Exercise goal: From the line that contains "Viewport: 631px width, 1024px height." through the end of the records below, write out each line exactly as it appears, but not the pictures.

Extracted data:
· · ·

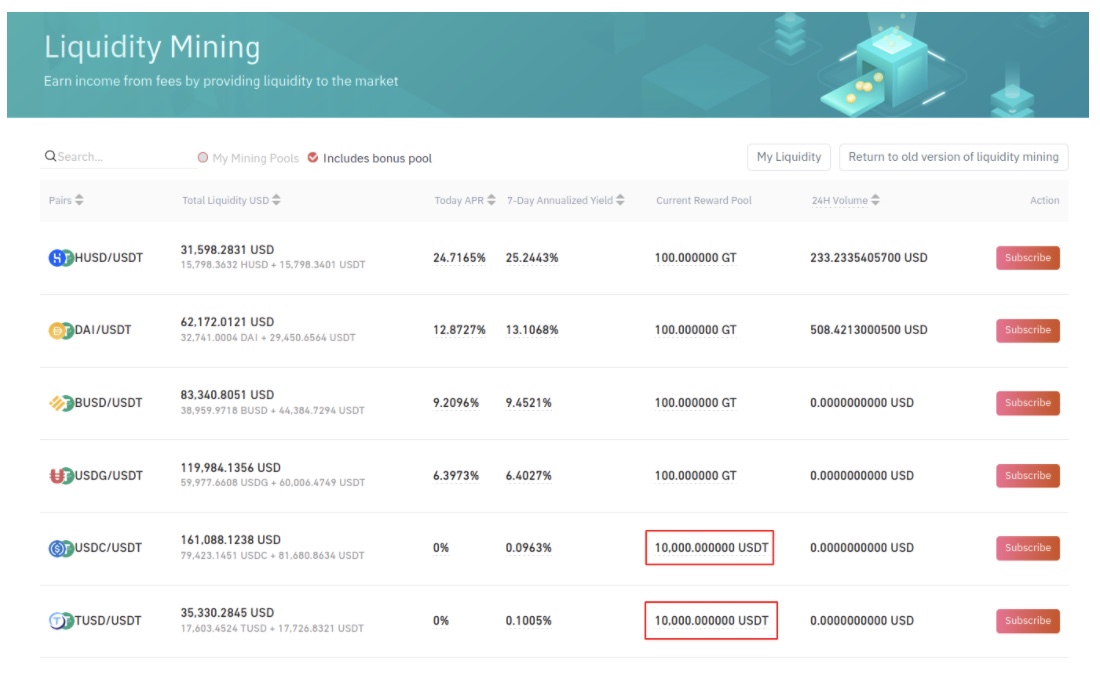Click the HUSD/USDT pair coin icon
Viewport: 1100px width, 688px height.
62,258
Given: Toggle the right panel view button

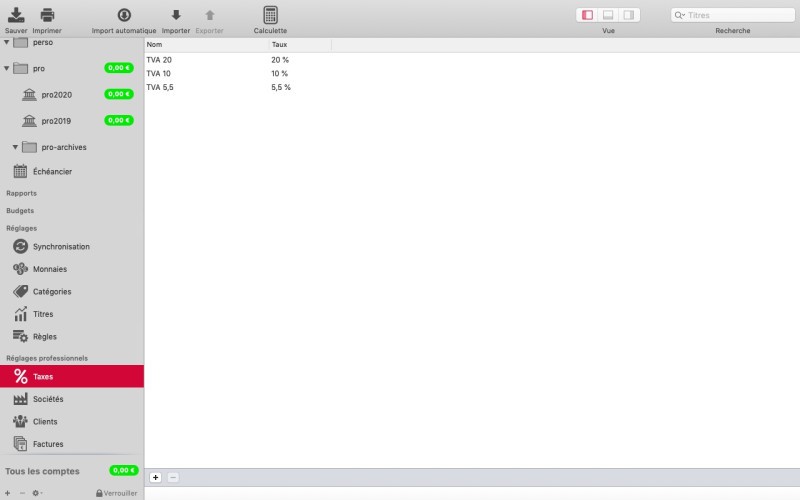Looking at the screenshot, I should 629,15.
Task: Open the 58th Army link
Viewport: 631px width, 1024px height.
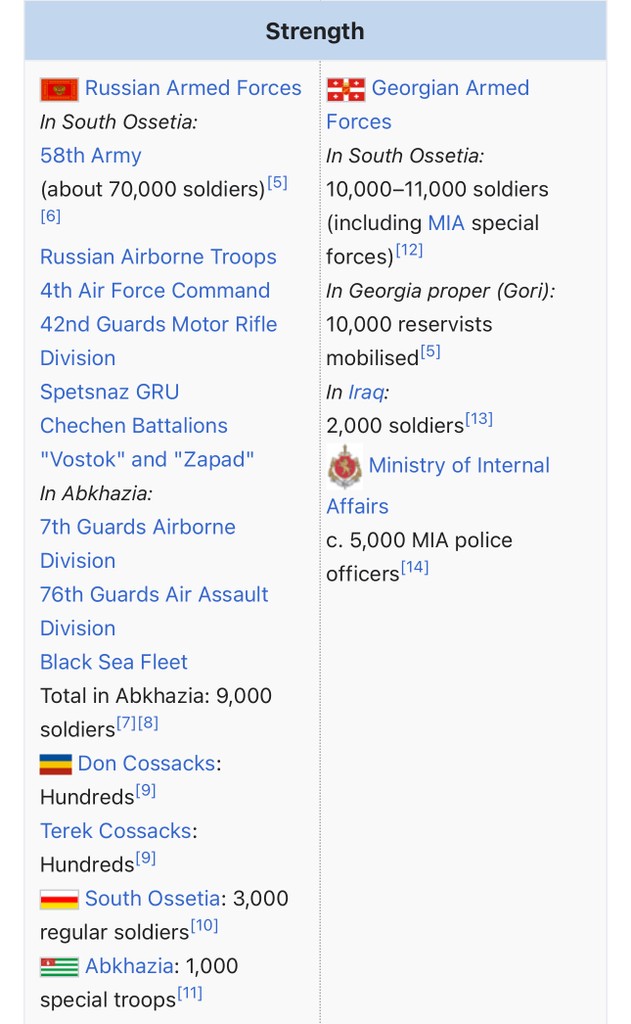Action: pos(91,155)
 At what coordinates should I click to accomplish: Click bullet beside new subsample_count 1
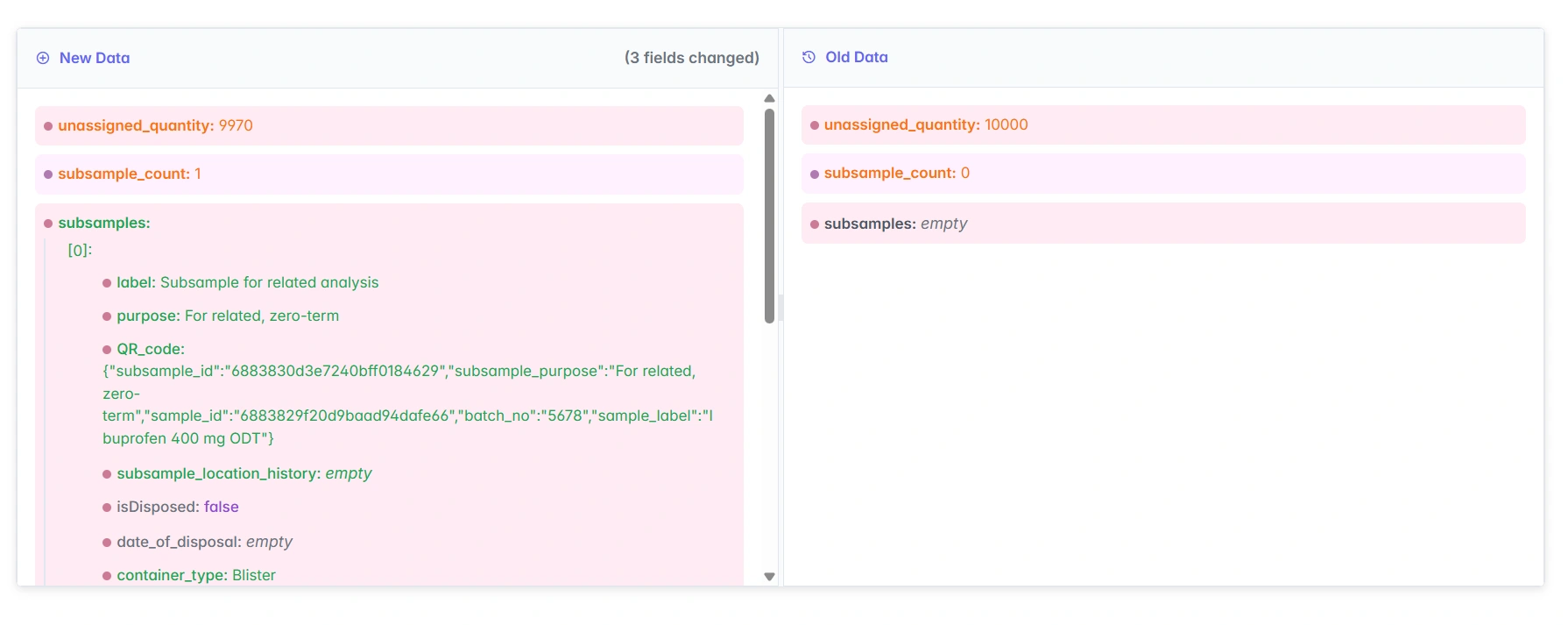pos(48,174)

· · ·

Answer space:
Viewport: 631px width, 1024px height.
Action: pos(91,155)
 At what coordinates should I click to accomplish: Click bullet beside new subsample_count 1
pos(48,174)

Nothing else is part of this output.